American attorney (born 1961)

 Lawrence A. "Larry" Keefe (born December 30, 1961) is an American attorney serving as Florida's Public Safety Czar. He is a former United States Attorney for the Northern District of Florida from 2019 to 2021.

== Early life and education ==
Keefe was born on December 30, 1961, in Fort Dix, New Jersey. He graduated with honors from the University of Florida in 1983 and received his Juris Doctor from the Fredric G. Levin College of Law in 1986.

== Legal career ==
Keefe worked as a trial lawyer for more than 30 years, during which time he tried criminal and civil cases in federal and state courts. Before taking office as U.S. Attorney, he was a partner in the Fort Walton Beach, Florida-based law firm of Keefe, Anchors & Gordon. He has served on the board of trustees of the Fredric G. Levin College of Law, on the editorial board of the Florida Bar Journal, on the executive council of the trial lawyers section of the Florida Bar, and as Special Counsel to the Florida Senate Select Committee on Property Insurance Accountability.

== Memberships ==
Keefe is the chairperson of the Military Academy Selection Board for the First Congressional District of Florida and a past president of Catholic Charities of Northwest Florida.

== United States Attorney ==
On August 16, 2018, President Donald Trump nominated Keefe to be the United States Attorney for the Northern District of Florida. Keefe's nomination was sent to the United States Senate on August 27.
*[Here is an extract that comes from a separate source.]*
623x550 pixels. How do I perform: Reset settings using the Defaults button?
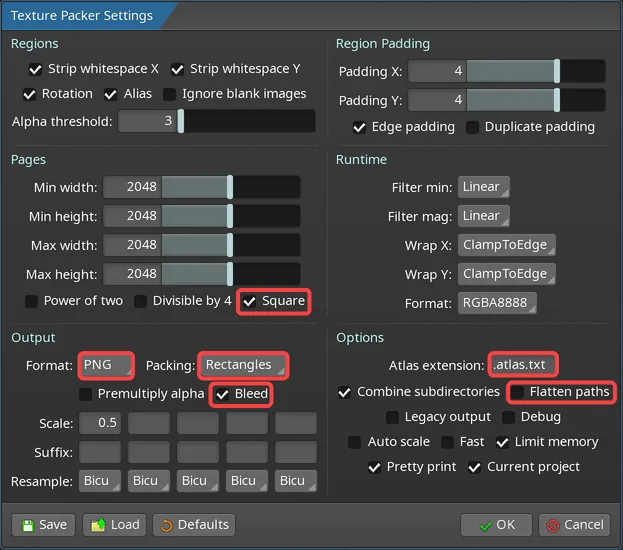(x=194, y=525)
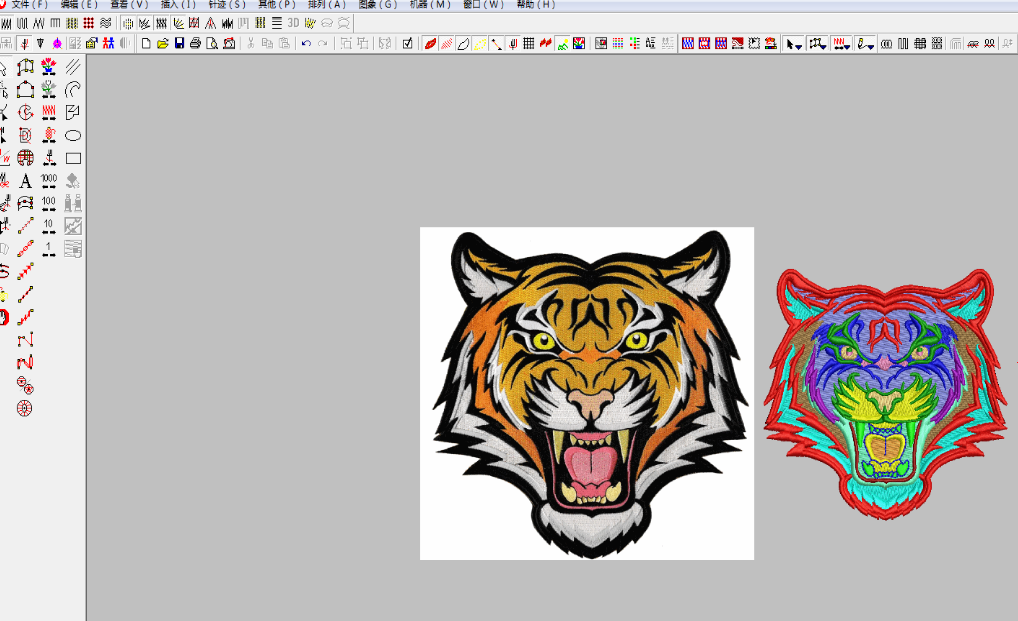Click the Print icon in toolbar
1018x621 pixels.
pos(196,43)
The Senate confirmed Keefe's nomination by voice vote on January 2, 2019. Keefe was sworn in as U.S. Attorney on January 9, 2019.

On February 8, 2021, he along with 55 other Trump-era attorneys were asked to resign. He resigned on February 28, 2021.

==Florida "public safety czar"==
On September 28, 2021, Florida Governor Ron DeSantis appointed Keefe as Florida's "public safety czar."